Ongoing Spacewalk: Installing Camera Platform, Inspecting Station
Two Russian cosmonauts clad in Orlan spacesuits began their second spacewalk within the span of a week when they opened the hatch to the International Space Station’s Pirs docking compartment at 7:34 a.m. EDT Thursday. [Watch]
– View Russian EVA 35 Graphics
– View Russian EVA 35 timeline (PDF)
During their excursion slated to last about five hours, 40 minutes, Expedition 36 Flight Engineers Fyodor Yurchikhin and Alexander Misurkin will replace a laser communications experiment with a new platform for a small optical camera system, move a foot restraint and inspect several sites for the origin of a wayward antenna cover observed on Monday.

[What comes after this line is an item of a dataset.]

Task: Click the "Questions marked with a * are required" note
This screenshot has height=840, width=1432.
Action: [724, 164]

As the two spacewalkers move out to the first worksite on the Zvezda service module, they will carry a combination EVA workstation and biaxial pointing platform upon which a small optical camera system will be installed during a future spacewalk. After attaching the assembly to a temporary stowage location, Yurchikhin and Misurkin will remove the External Onboard Laser Communications System, which was installed on Zvezda in August 2011 during an Expedition 28 spacewalk.

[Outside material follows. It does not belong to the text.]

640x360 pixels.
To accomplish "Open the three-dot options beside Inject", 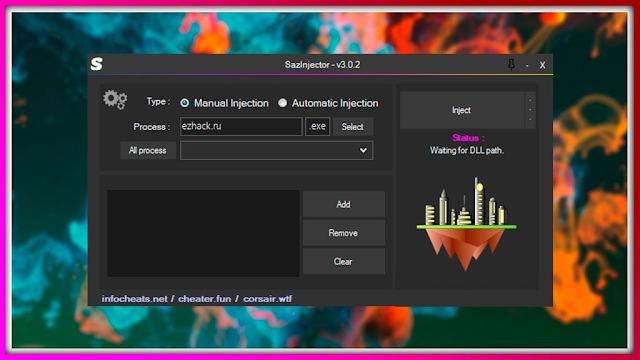I will point(530,110).
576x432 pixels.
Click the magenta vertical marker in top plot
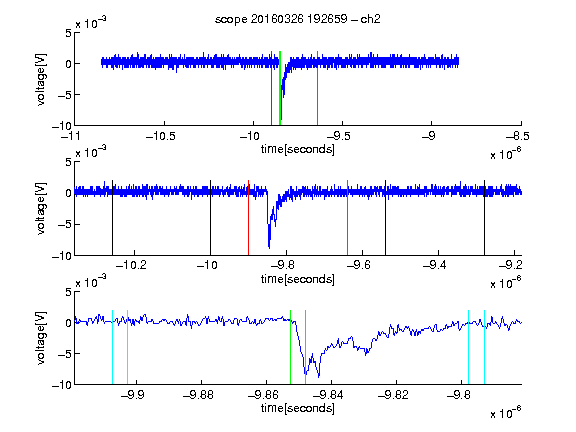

With the laser communications experiment removed and temporarily stowed with its protective cover, the two spacewalkers will install the camera platform and connect its associated cables.
Once those tasks are complete, Yurchikhin and Misurkin will head out to the aft end of Zvezda to inspect three of the module’s six WAL antenna covers. Flight Engineer Chris Cassidy observed one of the covers floating away from the station on Monday, and Russian station officials want to determine its origin and insure that the remaining covers are secure. These low-gain antennas are used for proximity and rendezvous operations with the European Space Agency’s Automated Transfer Vehicle.

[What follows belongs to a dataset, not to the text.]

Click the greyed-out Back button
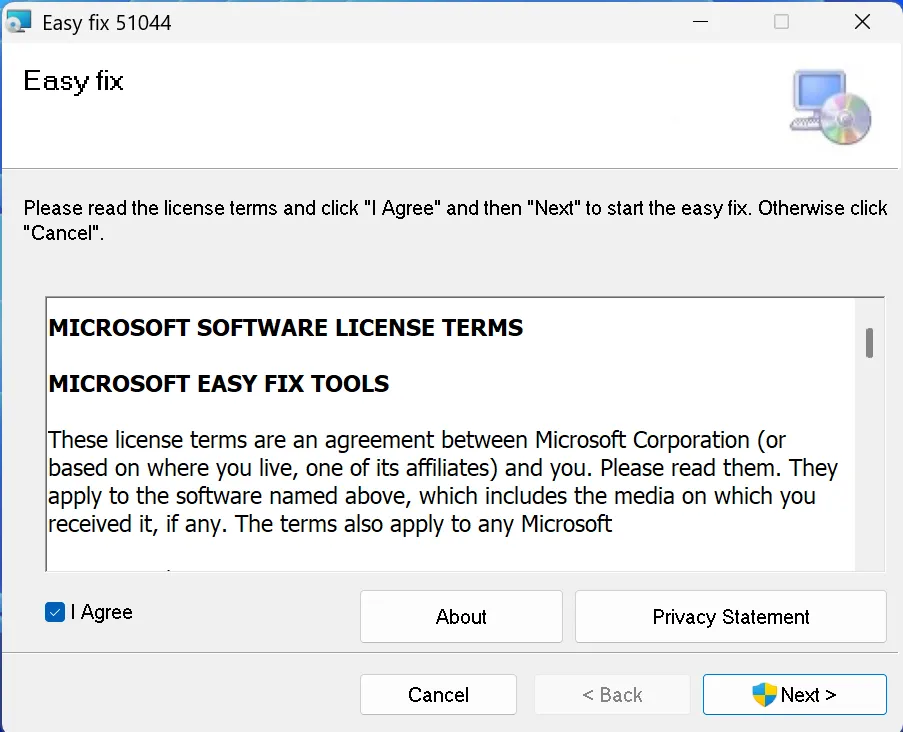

Afterward the two spacewalkers will transfer the communications experiment hardware from its temporary stowage location to the ladder outside the Pirs hatch and split up for the next set of tasks.
As he makes his way to Zvezda’s hull to begin the relocation of a foot restraint, Yurchikhin will take a look at the three remaining antenna cover locations on the forward end of that module. Once that is complete, he will remove the foot restraint and install it on the new EVA workstation he and Misurkin set up earlier.
Meanwhile, Misurkin will head over to the Poisk Mini-Research Module-2. There he will use a test kit to collect a particulate sample from under a swath of thermal insulation near Poisk’s hatch. He also will photograph the SKK materials exposure experiment and associated cabling along Poisk.
After Misurkin completes the installation of some gap spanners on the port side of Zvezda, he and Yurchikhin will rejoin to transfer the laser communications experiment hardware and the Poisk test samples into the Pirs airlock.
For the duration of the spacewalk, Cassidy and station Commander Pavel Vinogradov will be isolated to the Poisk module and their Soyuz TMA-08M spacecraft, while Flight Engineers Karen Nyberg of NASA and Luca Parmitano of the European Space Agency will be free to move about the U.S. segment of the complex.
This is the 173rd spacewalk in support of space station assembly and maintenance, the 8th in Yurchikhin’s career and the third for Misurkin. Both cosmonauts are wearing blue-striped Orlan spacesuits outfitted with helmet cameras.
Their previous excursion outside the station, a 7-hour, 29-minute marathon on Aug. 16 focusing on preparations for the future arrival of the “Nauka” Multipurpose Laboratory Module, was the longest spacewalk in history conducted by a pair of Russian cosmonauts.